Battery developed at OSU uses only hydronium ions as charge carrier

Battery developed at OSU uses only hydronium ions as charge carrier

Researchers with Oregon State University (OSU) have developed they claim to be the world’s first battery to use only hydronium ions as the charge carrier.

Hydronium, also known as H3O+, is a positively charged ion produced when a proton is added to a water molecule. By demonstrating that hydronium ions can be reversibly stored in an electrode material consisting of perylenetetracarboxylic dianhydridem, or PTCDA, researchers in the OSU College of Science have said the new type of battery has shown the promise for sustainable, high-power energy storage.

“This may provide a paradigm-shifting opportunity for more sustainable batteries,” said Xiulei Ji, assistant professor of chemistry at OSU and the corresponding author on a paper published in the journal Angewandte Chemie International Edition, a publication of the German Chemical Society. “It doesn’t use lithium or sodium or potassium to carry the charge, and just uses acid as the electrolyte. There’s a huge natural abundance of acid so it’s highly renewable and

sustainable.”

While PTCDA is an organic, crystalline, molecular solid, the battery created in the Department of Chemistry at OSU uses dilute sulfuric acid as the electrolyte.

Until now, cations, or ions with a positive charge, that have been used in batteries have been alkali metal, alkaline earth metals or aluminum, Ji noted. “No nonmetal cations were being considered seriously for batteries.”

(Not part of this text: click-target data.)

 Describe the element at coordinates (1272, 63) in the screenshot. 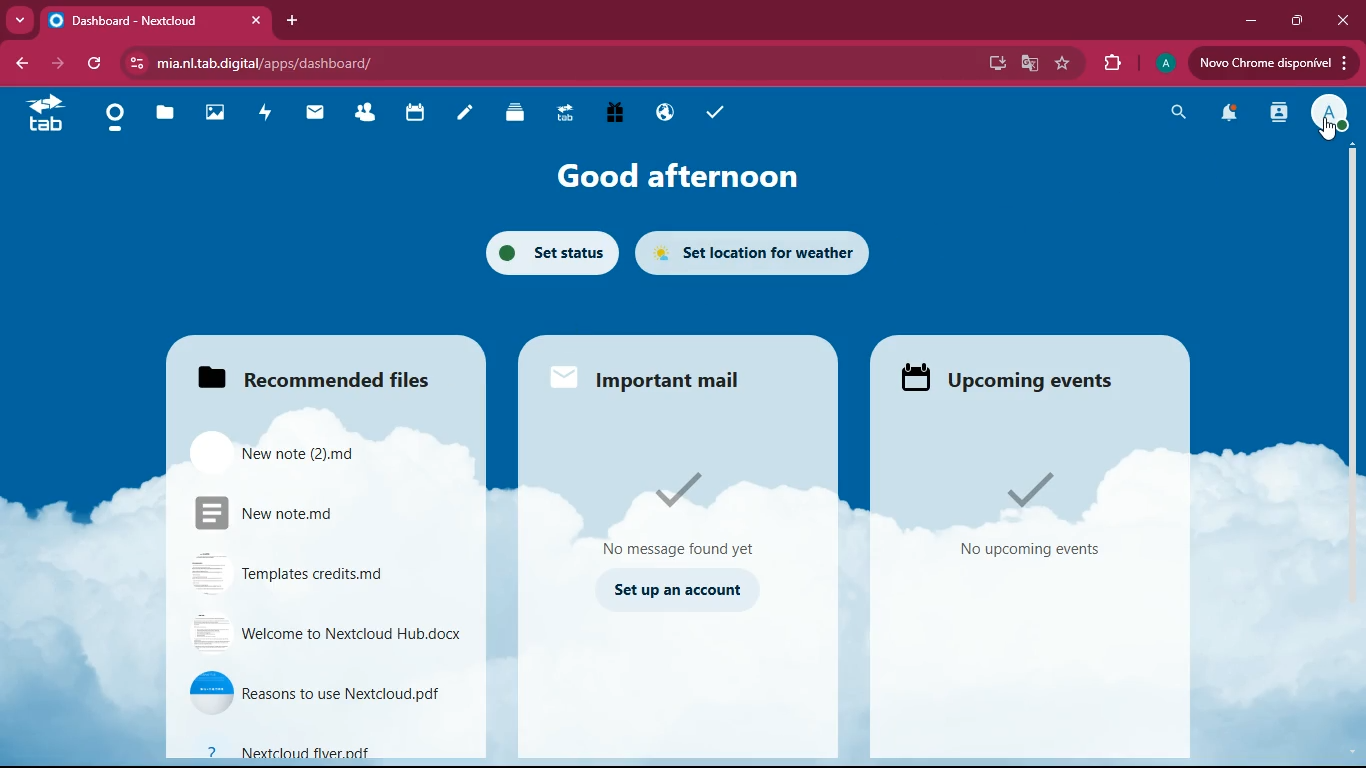

I see `update` at that location.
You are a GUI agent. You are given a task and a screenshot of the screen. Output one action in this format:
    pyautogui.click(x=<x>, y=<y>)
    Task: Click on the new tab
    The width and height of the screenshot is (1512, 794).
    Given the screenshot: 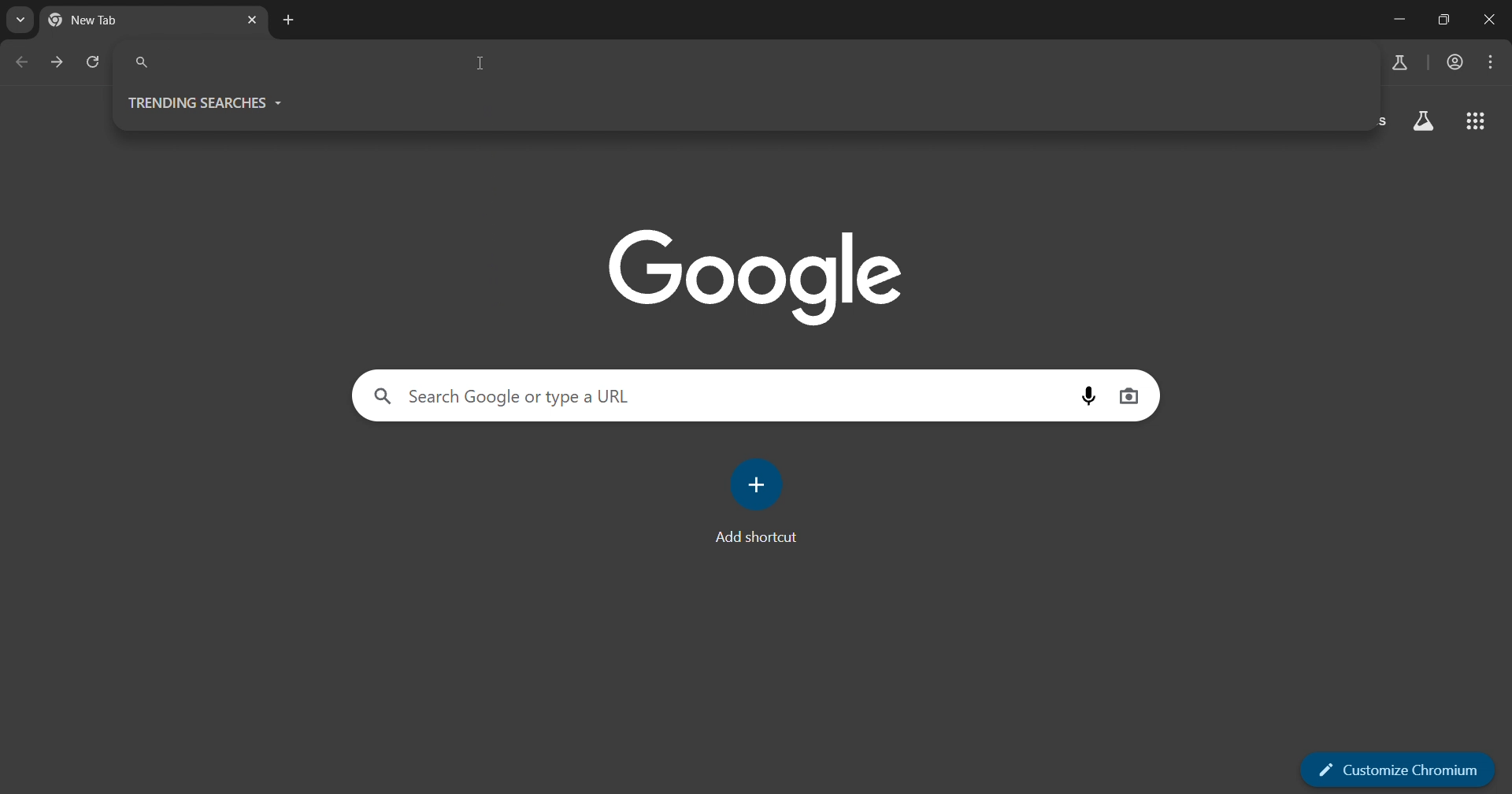 What is the action you would take?
    pyautogui.click(x=119, y=21)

The researchers observed a big dilation of the PTCDA lattice structure during intercalation, or the process of its receiving ions between the layers of its structure. That meant the electrode was being charged, and the PTCDA structure expanded, by hydronium ions, rather than extremely tiny protons, which are already used in some batteries. “Organic solids are not typically contemplated as crystalline electrode materials, but many are very crystalline, arranged in a very ordered structure,” Ji said. “This PTCDA material has a lot of internal space between its molecule constituents so it provides an opportunity for storing big ions and good capacity.”

The hydronium ions migrate through the electrode structure with comparatively low “friction,” which translates to high power. “It’s not going to power electric cars,” Ji was quoted as saying in a news release from OSU on Monday. “But it does provide an opportunity for battery researchers to go in a new direction as they look for new alternatives for energy storage, particularly for stationary grid storage.”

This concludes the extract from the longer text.